### EXCERPT
4) Client Interface:
====================


4.1. "stork_submit" command:
============================

It is similar to condor_submit. You just give the host_name on which Stork
server is running and the name of the submit_file which may contain as many
requests as you want in the format of ClassAds. And than just call:

stork_submit <host_name> <submit_file>
           [ -stdin    ] //read the submit file from standard input
	   [ -lognotes ] //add lognotes to the request
eg.

	nostos(302)% stork_submit skywalker 4.dap
	Trying 128.105.165.17..
	Connected to skywalker..
	================
	Sending request:
	   [
		dest_url = "gsiftp://beak.cs.wisc.edu/tmp/f002.test"; 
		src_url = "/tmp/f002.test"; 
		dap_type = transfer
	   ]
	Request accepted by the server and assigned a dap_id: 2
	================
	Connection closed.

### SOURCE DATA
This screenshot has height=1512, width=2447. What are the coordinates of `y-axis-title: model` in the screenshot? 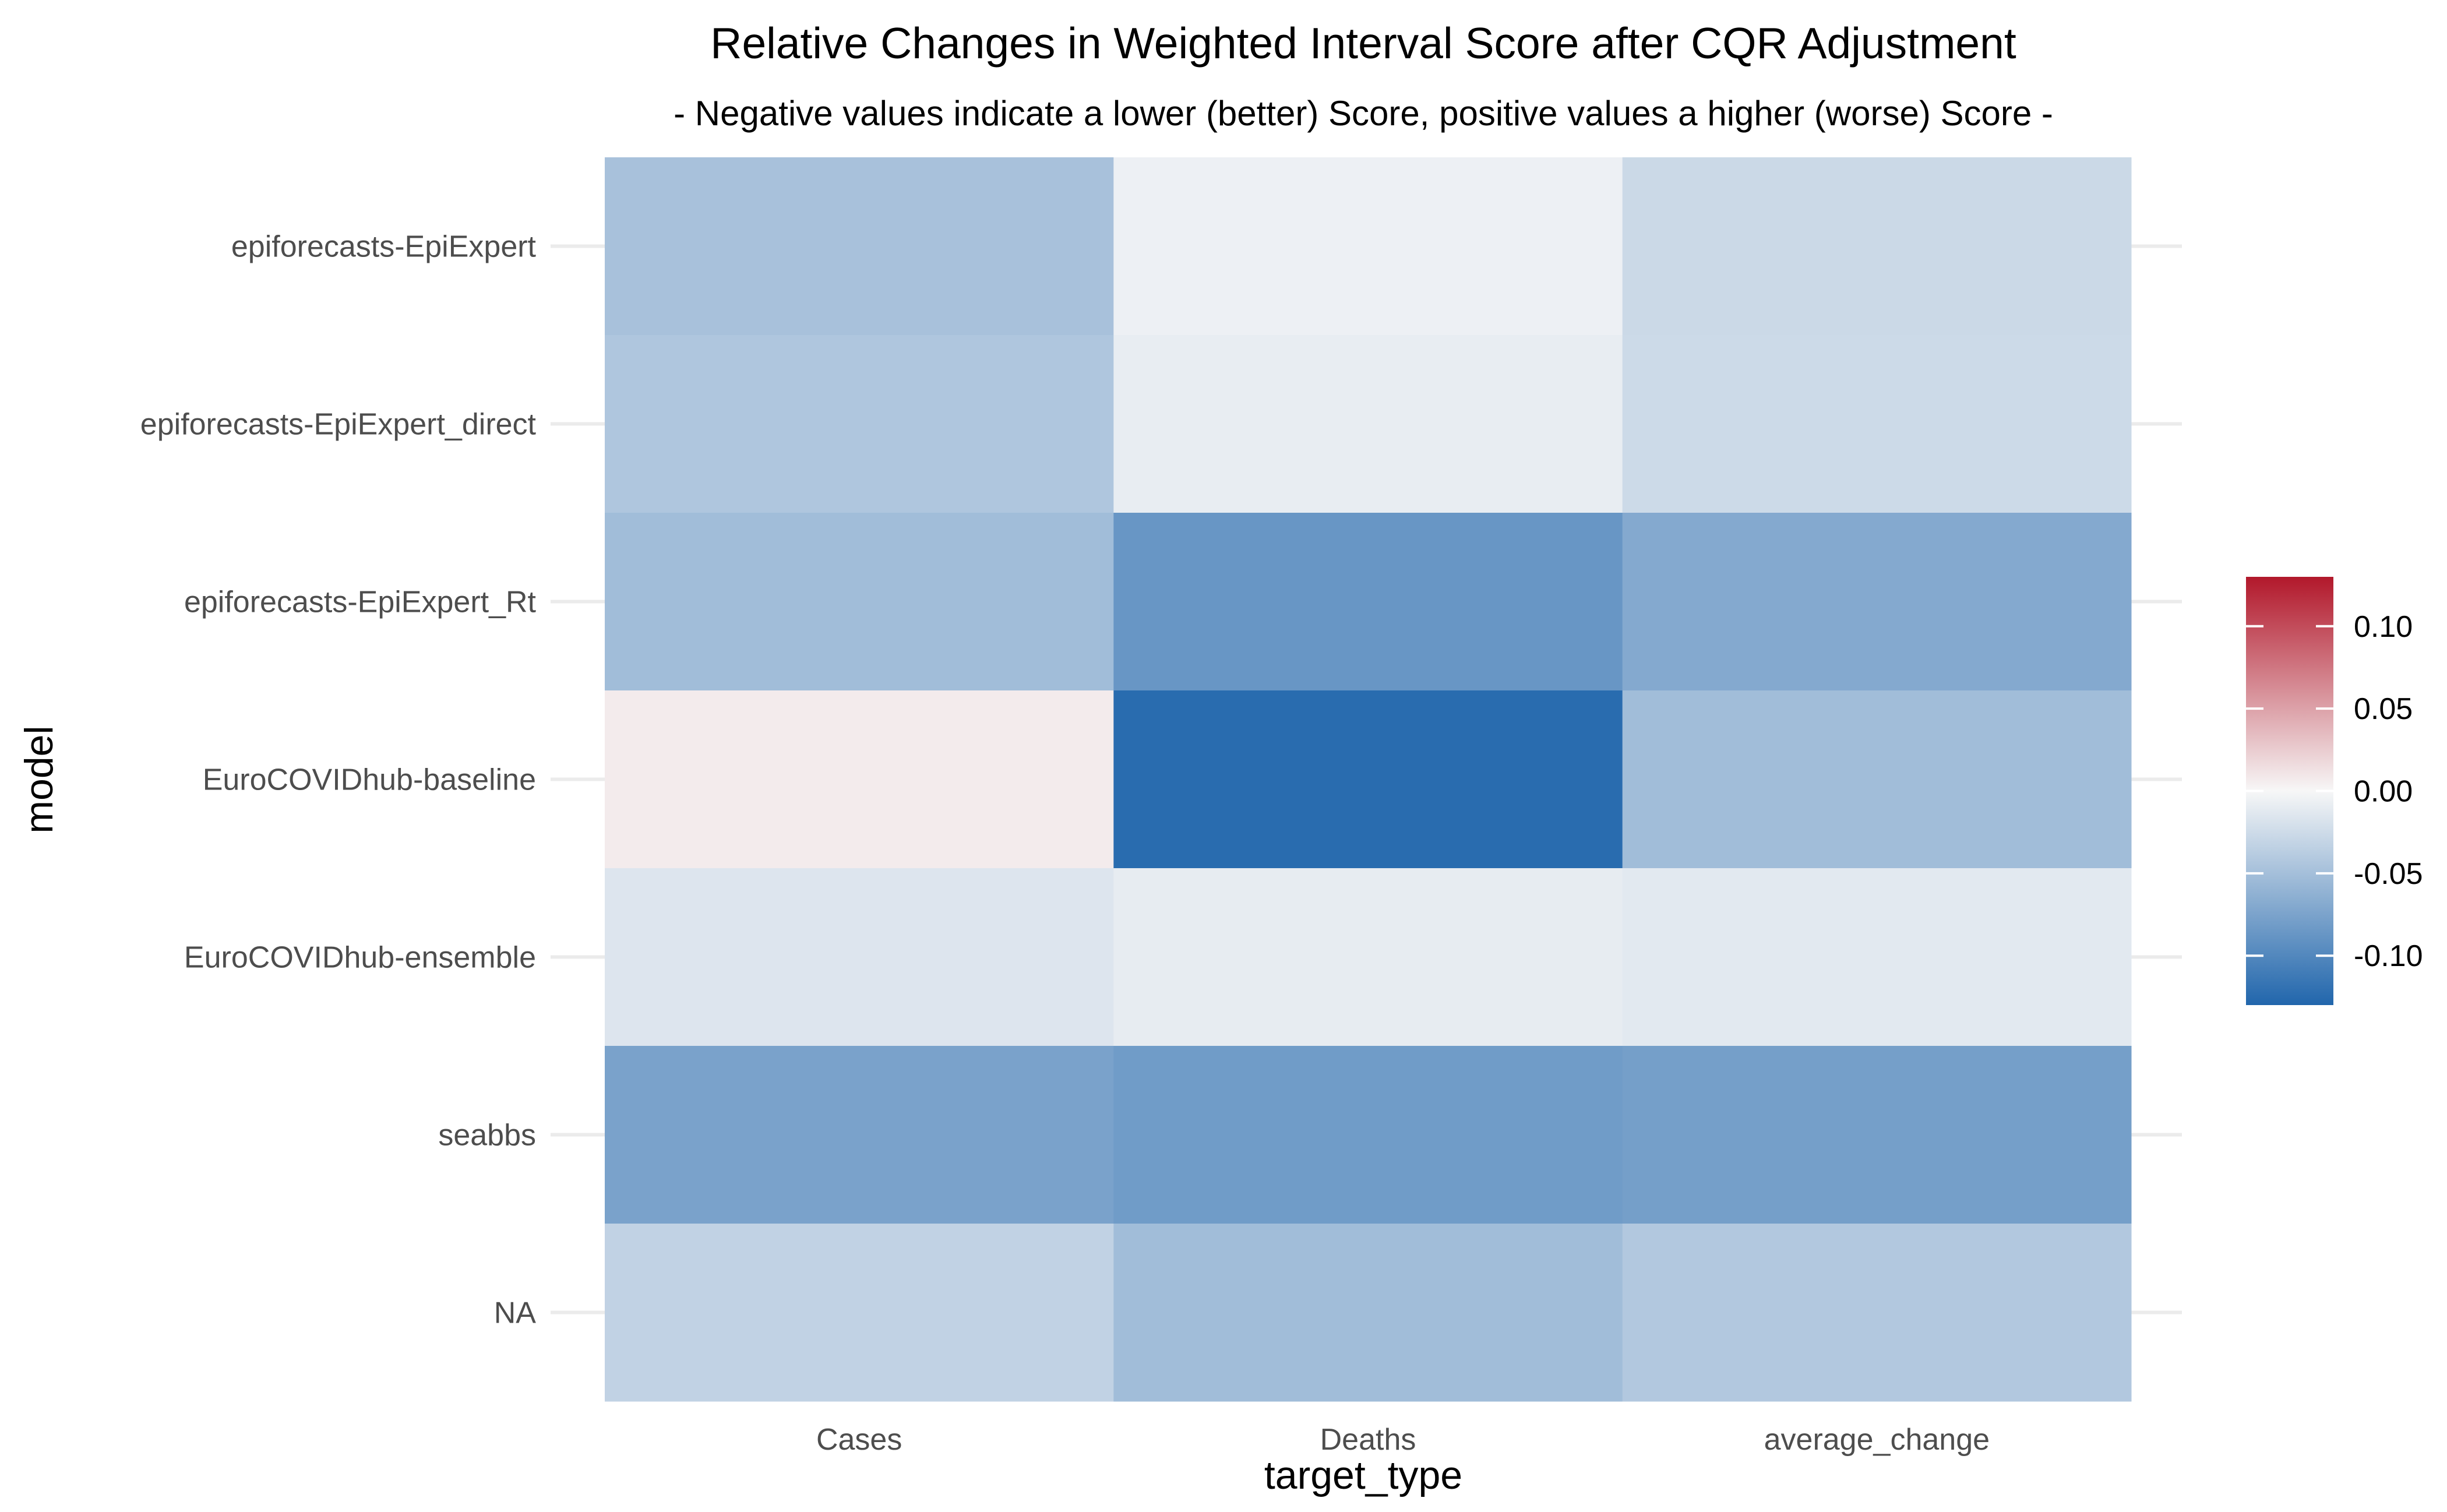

### EXERCISE
Answer these about the Stork client interface excerpt:
1. Which command is stork_submit described as similar to?
2. Which option makes stork_submit read the submit file from standard input?
3. In the sample run, what dap_id does the server assign to the request?

### ANSWER BOX
1. condor_submit
2. -stdin
3. 2